CASE DEPART (2011)

Deux demi-frères que tout sépare se retrouvent propulsés dans les Antilles du 18ème siècle…

CASE DÉPART

2011 – FRANCE

Réalisé par Thomas Ngijol, Fabrice Eboué et Lionel Steketee

Avec Fabrice Eboué, Thomas Ngijol, Stefi Celma, Erig Ebouaney, Etienne Chicot, Catherine Hosmalin, David Salles

THEMA VOYAGES DANS LE TEMPS

Lorsque deux humoristes spécialisés dans le stand-up et révélés par le « Jamel Comedy Club » s’attaquent à un premier long-métrage en tant qu’auteurs/réalisateurs et acteurs principaux, leur capacité à maîtriser toutes les facettes d’un média aussi exigeant laisse a priori perplexe. Un sketch et un film ne requièrent évidemment pas le même savoir-faire, comme en témoignent les échecs artistiques de Coco, RRRrrr !!! ou Incontrôlable, pour n’en citer qu’une poignée. Mais les deux compères semblent savoir où ils mettent les pieds. Conscients des difficultés d’adaptation d’un mode d’expression – le spectacle live – à l’autre – le grand écran – ils s’adjoignent les services d’un troisième co-réalisateur aguerri (Lionel Steketee, assistant réalisateur du Pacte des loups et de Fatal) et peuvent ainsi cumuler un certain nombre de défis. Ainsi décident-ils d’aborder frontalement le thème du racisme par le biais d’une reconstitution historique située au cœur des Antilles du 18ème siècle. Pour couronner le tout, ils compliquent la donne en laissant leur scénario reposer sur les mécaniques du voyage dans le temps.

A l’écran, Thomas Ngijol et Fabrice Eboué incarnent Joël et Régis, deux demi-frères qui ne se fréquentent pas et qui ne connaissent quasiment pas leur père. Mais lorsque ce dernier s’apprête à rendre son dernier souffle, ils se rendent en Martinique et peuvent constater en chemin la grandeur du fossé qui les sépare. L’un est intégré dans la société française au point d’occuper un poste d’adjoint au maire et de renier totalement ses origines créoles. L’autre est un chômeur paresseux persuadé que la couleur de sa peau est la cause de tous ses malheurs. Au moment où leur géniteur volage passe l’arme à gauche, ils reçoivent en guise d’héritage un document d’un autre âge qui ne cesse de se transmettre au fil des générations : l’acte d’affranchissement qui a rendu la liberté à leurs ancêtres esclaves. Passablement déçus, ils le déchirent et l’éparpillent aux quatre vents. Ce geste n’est pas sans conséquence. Car ils s’assoupissent aussitôt dans les volutes de fumées soufflées par une étrange vieille tante qui les observe, et se réveillent dans un champ inconnu. Propulsés dans les Antilles de 1780, ils sont aussitôt capturés et vendus comme esclaves sur le marché.
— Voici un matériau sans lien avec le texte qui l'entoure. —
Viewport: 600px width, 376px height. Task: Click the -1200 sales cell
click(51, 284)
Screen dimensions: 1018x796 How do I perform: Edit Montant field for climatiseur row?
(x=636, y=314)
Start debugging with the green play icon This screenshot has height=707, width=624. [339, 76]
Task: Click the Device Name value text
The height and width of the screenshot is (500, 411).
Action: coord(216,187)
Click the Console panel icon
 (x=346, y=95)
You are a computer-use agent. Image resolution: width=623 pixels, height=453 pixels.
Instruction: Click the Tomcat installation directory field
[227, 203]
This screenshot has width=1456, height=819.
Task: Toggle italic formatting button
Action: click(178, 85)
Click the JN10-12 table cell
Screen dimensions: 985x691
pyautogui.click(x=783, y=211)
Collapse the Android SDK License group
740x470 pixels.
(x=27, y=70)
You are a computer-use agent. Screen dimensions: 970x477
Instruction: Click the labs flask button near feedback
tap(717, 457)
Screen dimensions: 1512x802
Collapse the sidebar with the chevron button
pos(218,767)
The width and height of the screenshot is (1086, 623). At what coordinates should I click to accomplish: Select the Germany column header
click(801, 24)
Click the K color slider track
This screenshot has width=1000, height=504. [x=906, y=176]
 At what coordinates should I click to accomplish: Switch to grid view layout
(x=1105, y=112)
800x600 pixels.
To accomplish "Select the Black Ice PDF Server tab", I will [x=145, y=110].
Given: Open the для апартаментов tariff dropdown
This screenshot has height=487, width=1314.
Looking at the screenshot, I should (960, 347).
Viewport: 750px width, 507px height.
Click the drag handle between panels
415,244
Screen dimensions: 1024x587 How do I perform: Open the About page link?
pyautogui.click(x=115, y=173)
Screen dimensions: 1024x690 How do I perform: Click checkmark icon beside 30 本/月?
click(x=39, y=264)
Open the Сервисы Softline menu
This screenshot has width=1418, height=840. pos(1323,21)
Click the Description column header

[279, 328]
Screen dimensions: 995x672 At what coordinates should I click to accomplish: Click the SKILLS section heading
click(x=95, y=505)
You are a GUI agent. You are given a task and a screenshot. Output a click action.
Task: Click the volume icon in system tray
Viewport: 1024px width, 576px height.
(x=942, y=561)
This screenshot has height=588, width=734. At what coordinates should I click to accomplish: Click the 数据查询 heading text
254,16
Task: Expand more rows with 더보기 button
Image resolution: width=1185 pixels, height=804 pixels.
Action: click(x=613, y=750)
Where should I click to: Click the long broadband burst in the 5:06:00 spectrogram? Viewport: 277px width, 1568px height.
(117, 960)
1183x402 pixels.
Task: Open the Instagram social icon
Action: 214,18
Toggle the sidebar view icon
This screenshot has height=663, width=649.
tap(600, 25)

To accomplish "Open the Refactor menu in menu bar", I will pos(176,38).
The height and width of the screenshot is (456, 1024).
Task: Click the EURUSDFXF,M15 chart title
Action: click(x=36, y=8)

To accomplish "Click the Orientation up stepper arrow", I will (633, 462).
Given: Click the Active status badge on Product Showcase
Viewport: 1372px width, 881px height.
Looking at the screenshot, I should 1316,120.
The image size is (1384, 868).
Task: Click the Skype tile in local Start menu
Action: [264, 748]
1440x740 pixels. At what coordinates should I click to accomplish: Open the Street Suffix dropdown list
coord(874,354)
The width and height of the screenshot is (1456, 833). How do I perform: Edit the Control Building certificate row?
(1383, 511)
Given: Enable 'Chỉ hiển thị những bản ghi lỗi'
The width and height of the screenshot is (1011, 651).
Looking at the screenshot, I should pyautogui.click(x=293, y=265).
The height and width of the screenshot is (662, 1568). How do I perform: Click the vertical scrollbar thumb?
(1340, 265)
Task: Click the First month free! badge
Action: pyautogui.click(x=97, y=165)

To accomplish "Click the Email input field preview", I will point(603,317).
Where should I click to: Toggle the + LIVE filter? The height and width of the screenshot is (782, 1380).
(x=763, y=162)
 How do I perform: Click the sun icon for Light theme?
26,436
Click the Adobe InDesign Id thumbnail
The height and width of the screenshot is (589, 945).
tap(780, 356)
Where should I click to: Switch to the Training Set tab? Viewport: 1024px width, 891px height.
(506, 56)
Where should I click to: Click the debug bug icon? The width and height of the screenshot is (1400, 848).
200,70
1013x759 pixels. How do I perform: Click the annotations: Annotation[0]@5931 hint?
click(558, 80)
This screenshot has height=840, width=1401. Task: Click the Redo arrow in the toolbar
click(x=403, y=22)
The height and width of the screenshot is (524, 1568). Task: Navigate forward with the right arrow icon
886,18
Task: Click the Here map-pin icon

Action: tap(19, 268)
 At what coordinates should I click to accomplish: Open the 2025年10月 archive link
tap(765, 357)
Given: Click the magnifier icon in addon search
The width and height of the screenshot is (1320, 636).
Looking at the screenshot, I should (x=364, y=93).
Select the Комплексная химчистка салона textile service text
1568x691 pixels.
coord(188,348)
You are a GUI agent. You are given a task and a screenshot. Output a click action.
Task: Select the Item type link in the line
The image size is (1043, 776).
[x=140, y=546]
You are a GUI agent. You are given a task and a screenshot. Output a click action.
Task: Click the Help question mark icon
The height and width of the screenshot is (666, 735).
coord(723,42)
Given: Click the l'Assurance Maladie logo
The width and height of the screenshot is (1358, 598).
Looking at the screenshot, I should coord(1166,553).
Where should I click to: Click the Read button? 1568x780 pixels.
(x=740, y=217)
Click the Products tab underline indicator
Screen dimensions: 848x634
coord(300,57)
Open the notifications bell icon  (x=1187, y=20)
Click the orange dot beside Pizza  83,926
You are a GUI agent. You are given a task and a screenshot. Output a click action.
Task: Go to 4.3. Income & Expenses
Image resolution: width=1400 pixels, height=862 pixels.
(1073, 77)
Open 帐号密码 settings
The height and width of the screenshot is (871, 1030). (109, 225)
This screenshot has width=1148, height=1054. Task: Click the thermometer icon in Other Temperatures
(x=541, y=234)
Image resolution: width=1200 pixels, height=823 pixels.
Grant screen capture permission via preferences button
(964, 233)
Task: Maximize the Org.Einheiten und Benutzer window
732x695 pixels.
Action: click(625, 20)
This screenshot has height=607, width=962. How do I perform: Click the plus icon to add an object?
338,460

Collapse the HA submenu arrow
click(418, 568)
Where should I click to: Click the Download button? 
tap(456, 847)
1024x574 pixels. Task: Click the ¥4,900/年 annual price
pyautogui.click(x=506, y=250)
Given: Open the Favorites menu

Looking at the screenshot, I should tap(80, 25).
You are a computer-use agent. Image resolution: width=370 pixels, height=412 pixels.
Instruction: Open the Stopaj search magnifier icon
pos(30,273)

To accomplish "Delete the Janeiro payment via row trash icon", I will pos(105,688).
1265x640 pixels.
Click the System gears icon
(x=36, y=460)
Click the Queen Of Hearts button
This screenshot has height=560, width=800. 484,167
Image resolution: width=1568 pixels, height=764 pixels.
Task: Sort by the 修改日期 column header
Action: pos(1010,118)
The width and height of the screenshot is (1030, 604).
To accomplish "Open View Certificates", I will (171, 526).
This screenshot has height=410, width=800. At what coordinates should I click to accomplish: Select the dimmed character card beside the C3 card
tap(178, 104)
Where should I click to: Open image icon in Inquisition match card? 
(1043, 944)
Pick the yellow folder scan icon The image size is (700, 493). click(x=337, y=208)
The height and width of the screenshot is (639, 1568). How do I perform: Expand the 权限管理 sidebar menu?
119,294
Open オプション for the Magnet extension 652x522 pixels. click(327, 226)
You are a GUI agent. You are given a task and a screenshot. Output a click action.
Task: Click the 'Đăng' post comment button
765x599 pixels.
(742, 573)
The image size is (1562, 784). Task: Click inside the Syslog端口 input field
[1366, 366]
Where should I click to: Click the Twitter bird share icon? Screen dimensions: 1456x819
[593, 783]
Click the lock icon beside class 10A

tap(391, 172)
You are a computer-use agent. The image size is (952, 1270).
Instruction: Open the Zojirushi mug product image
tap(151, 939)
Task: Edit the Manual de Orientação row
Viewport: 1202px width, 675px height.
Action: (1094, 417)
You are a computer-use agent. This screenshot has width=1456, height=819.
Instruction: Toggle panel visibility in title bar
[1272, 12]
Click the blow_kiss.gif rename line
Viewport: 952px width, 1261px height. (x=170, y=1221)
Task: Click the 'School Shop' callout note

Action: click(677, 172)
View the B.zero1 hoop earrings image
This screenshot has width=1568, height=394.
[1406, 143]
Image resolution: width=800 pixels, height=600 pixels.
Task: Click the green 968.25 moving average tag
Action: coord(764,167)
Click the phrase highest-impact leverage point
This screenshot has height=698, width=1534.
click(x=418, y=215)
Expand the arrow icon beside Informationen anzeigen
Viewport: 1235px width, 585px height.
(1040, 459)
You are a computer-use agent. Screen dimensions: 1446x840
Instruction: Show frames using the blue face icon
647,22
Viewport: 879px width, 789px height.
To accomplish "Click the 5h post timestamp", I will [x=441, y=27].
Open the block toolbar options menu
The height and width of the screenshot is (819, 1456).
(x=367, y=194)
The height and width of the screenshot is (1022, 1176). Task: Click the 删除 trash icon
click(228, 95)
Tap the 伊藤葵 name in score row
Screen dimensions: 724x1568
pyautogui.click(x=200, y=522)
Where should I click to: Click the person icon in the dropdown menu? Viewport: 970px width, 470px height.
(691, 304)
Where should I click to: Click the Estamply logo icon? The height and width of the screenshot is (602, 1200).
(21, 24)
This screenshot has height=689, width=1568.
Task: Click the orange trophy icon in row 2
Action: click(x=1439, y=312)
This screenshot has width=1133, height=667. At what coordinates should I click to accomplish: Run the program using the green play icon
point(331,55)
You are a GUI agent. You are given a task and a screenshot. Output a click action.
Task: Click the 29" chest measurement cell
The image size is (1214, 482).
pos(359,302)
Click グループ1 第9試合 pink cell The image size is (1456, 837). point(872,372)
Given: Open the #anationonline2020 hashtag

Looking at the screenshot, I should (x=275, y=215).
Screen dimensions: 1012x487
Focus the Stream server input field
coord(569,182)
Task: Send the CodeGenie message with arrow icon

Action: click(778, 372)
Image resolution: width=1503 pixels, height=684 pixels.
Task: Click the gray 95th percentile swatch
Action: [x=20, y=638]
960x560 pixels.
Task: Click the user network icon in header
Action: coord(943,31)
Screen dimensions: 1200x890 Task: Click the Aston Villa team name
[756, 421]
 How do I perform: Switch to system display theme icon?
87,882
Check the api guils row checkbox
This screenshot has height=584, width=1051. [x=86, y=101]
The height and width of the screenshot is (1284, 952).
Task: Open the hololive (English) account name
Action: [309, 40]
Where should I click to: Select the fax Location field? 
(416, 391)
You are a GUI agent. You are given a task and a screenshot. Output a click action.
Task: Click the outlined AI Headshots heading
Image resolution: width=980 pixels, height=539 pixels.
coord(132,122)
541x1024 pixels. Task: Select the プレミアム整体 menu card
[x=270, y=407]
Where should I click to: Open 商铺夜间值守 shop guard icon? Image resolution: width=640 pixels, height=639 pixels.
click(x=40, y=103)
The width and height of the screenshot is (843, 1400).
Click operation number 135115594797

Le racisme vu sous un angle inattendu

Certes, la légèreté avec laquelle est traité le prétexte à ce voyage dans le temps peut légitimement frustrer les fantasticophiles, malgré une manifeste allusion à La Planète des singes lorsque nos héros croisent un homme traqué comme une bête au milieu d’un champ par des cavaliers d’un autre âge. Mais le décalage entre les préoccupations quotidiennes de nos deux exilés et la condition du peuple noir dans les Antilles esclavagistes du 18ème siècle permet d’aborder le thème du racisme sous un angle inattendu, avec un recul et une faculté de relativisation que n’aurait pas permis une comédie urbaine plus traditionnelle. En ce sens, le projet Case départ est intéressant, même si l’humour y rase souvent les pâquerettes sans toujours éviter les gags graveleux et les écarts de vulgarité superflus. Le film reste anecdotique mais franchement plaisant, à l’image du jeu de mot plutôt malin qui en constitue le titre.